▶ **THE PROBLEM**
From the material below, tally every line containing "agent"; reply with the total only.
•••
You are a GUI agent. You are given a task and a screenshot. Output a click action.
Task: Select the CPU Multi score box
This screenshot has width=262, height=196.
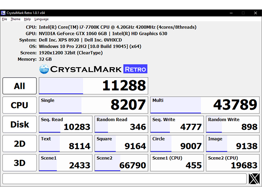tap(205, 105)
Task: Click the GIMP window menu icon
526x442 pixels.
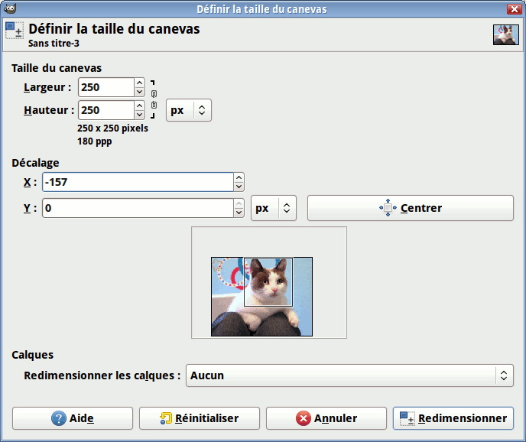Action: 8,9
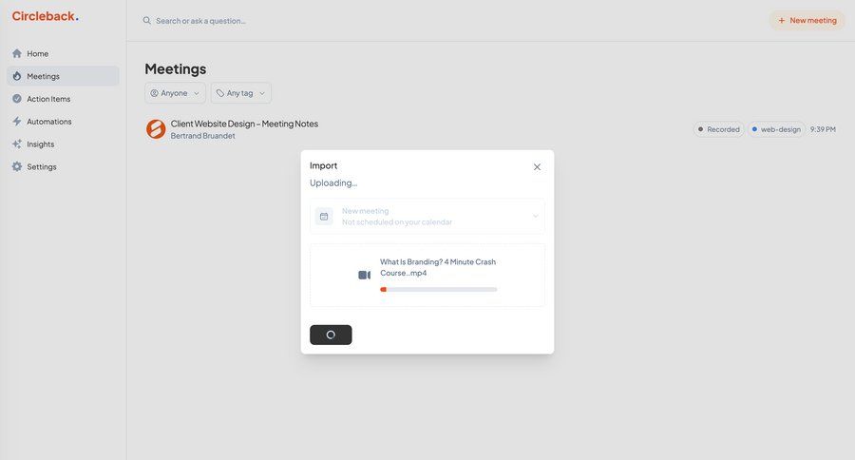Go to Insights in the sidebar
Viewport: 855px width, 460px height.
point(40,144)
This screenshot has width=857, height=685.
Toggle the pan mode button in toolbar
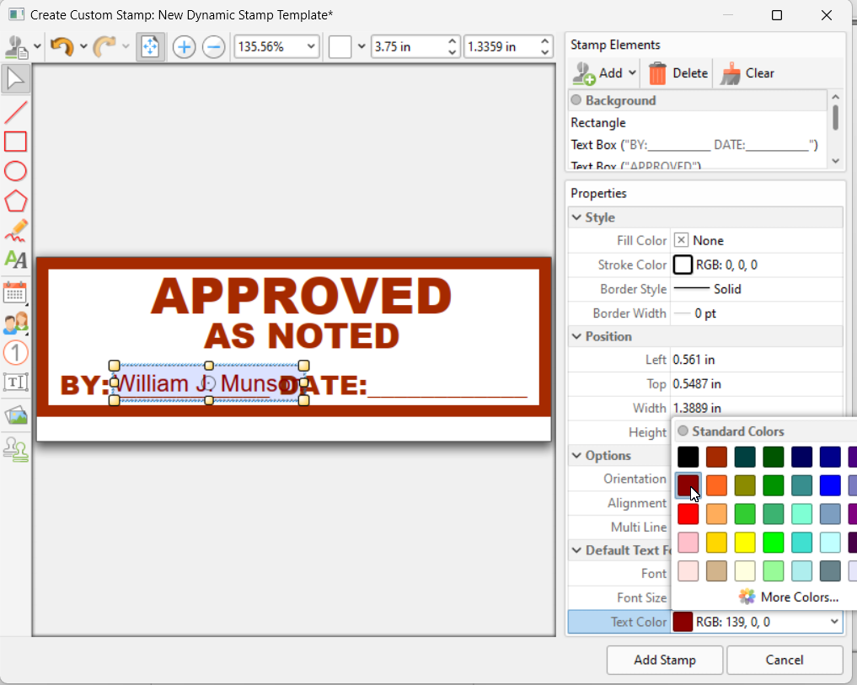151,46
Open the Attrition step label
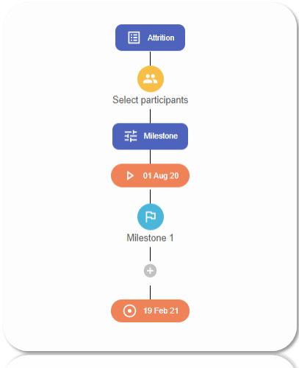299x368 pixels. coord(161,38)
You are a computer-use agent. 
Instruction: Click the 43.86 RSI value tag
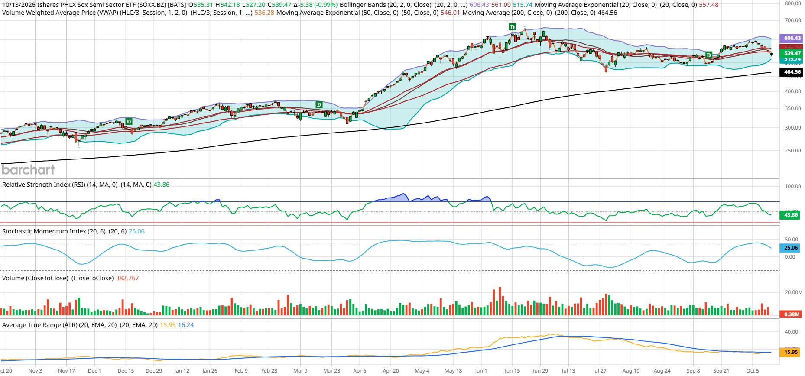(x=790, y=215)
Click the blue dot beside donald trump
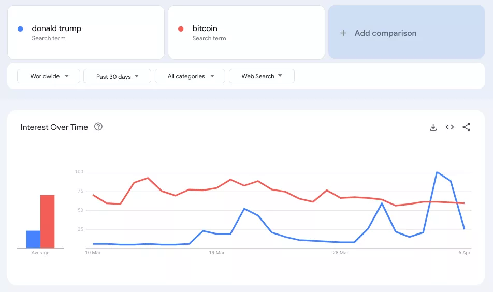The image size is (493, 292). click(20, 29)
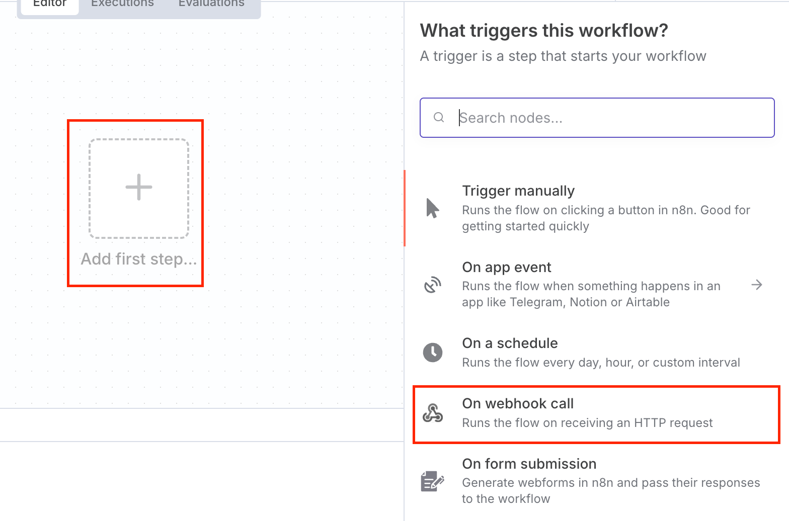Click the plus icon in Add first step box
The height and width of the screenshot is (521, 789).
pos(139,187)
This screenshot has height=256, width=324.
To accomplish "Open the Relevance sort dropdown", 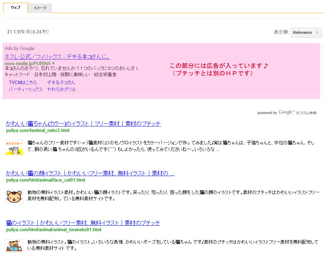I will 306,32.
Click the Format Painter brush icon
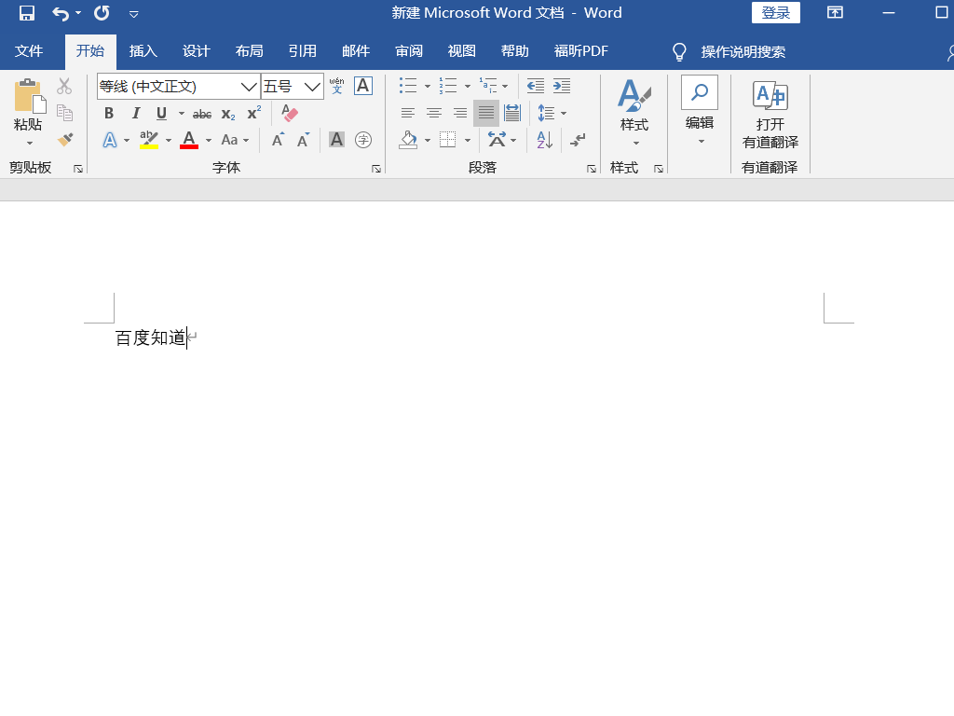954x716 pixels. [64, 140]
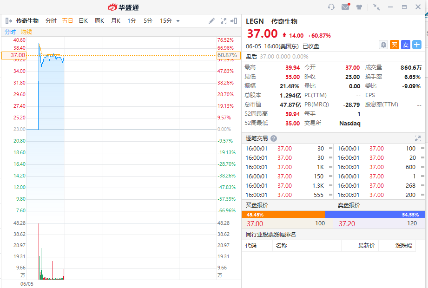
•••
▶ **SOLUTION TO THIS EXERCISE**
2